Art Gore Combo
February 8, 2020 by Jim Woodford
Cincinnati Downtown Main Library
Jazz of the Month Club
On February 8th, 2020 – my granddaughter and I traveled to downtown Cincinnati to hear one of my favorite drummers, Art Gore and his combo. His performance was part of the Jazz of the Month Club presented at the downtown main library in Cincinnati. Not getting a chance to hear Art Gore all that much – not since last Summer at the Levitt Pavilion in downtown Dayton, we headed on down – February is also Black History Month but in the spirit of what my experience has discovered - the lack of color issues in jazz musicians – you can play, or you can’t play – the group was a melding of color and a highly enjoyable jazz afternoon!
The combo kicked off with a Gigi Grice tune entitled Minority, probably made the most famous by alto saxist Cannonball Adderley. Art always swings and the group swung right along with him, Brent Gallaher on tenor sax, the inimitable Jim Anderson on bass and Mike Darrah on piano. It was almost too good! They followed this presentation with Blues March by Benny Golson, one of my favorite composers. Art explained that when he was in the service he played a lot of marches and often found himself feeling blue, consequently, Blues March was highly relatable. Art did the anticipated drum solo justice. Next up was a bit of surprise, Masquerade by Leon Russell – OK, let me back up here – first, I had not realized Masquerade was written by Leon Russel but in the deep recesses of my mind, I did know that Art Gore played with George Benson who had a monster hit with Masquerade. They ended the first set with an absolutely beautiful tune entitled Moon Alley, written by trumpeter Tom Harrell. I do want to say that Jim Anderson laid down a very special bass solo.

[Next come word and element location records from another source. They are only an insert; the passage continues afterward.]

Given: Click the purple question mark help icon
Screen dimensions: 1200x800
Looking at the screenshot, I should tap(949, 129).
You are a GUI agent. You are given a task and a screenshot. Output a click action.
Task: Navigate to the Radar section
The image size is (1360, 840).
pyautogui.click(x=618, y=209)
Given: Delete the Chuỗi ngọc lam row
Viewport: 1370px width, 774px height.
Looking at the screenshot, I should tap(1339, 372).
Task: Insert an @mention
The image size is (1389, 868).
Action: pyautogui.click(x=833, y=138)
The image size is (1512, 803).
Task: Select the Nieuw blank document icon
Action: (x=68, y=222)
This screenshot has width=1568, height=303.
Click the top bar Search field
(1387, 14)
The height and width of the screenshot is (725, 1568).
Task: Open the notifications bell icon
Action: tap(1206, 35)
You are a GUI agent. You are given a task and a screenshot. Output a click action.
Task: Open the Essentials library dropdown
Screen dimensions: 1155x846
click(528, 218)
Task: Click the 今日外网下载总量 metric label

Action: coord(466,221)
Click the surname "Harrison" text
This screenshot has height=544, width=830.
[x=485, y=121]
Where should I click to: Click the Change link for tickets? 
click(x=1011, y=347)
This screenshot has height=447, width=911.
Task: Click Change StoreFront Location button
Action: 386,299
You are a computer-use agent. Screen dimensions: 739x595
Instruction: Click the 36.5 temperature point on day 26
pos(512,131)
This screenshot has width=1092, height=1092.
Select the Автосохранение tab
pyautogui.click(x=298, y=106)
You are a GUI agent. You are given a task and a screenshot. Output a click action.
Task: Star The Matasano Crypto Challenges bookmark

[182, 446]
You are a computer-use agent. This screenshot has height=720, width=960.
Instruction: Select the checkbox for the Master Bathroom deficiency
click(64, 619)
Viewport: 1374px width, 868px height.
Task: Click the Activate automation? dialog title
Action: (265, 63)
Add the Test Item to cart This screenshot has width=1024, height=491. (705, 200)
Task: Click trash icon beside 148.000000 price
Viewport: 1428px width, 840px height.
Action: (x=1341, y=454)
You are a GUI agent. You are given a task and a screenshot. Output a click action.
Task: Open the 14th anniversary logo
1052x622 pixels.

Following a short break, which included more crowd interaction than actual taking of a break, the combo played an Art Gore original, T & 3; Soul Cookin’ – apologies to Art Gore if I did not get the exact title conveyed in writing. As might be expected, there was ample room for Art to stretch out on a drum solo and Art always has something interesting to say. Next up was My One and Only Love – Art admonished all the young men in attendance to get out there and study the lyrics of this one if they wanted to improve their chances with the ladies – hey, after all, February is also Valentine’s month. They finished with a beautiful interpretation of the Horace Silver tune, Nica’s Dream. It was a wonderful Sunday afternoon experience. My granddaughter was particularly enamored with the piano work of Mike Darrah, others in the crowd definitely agreed. Brent Gallaher was his usual multi-faceted, multi-talented tenor sax player – you can catch Brent at his jazz club in Cincinnati, Café Vivacé.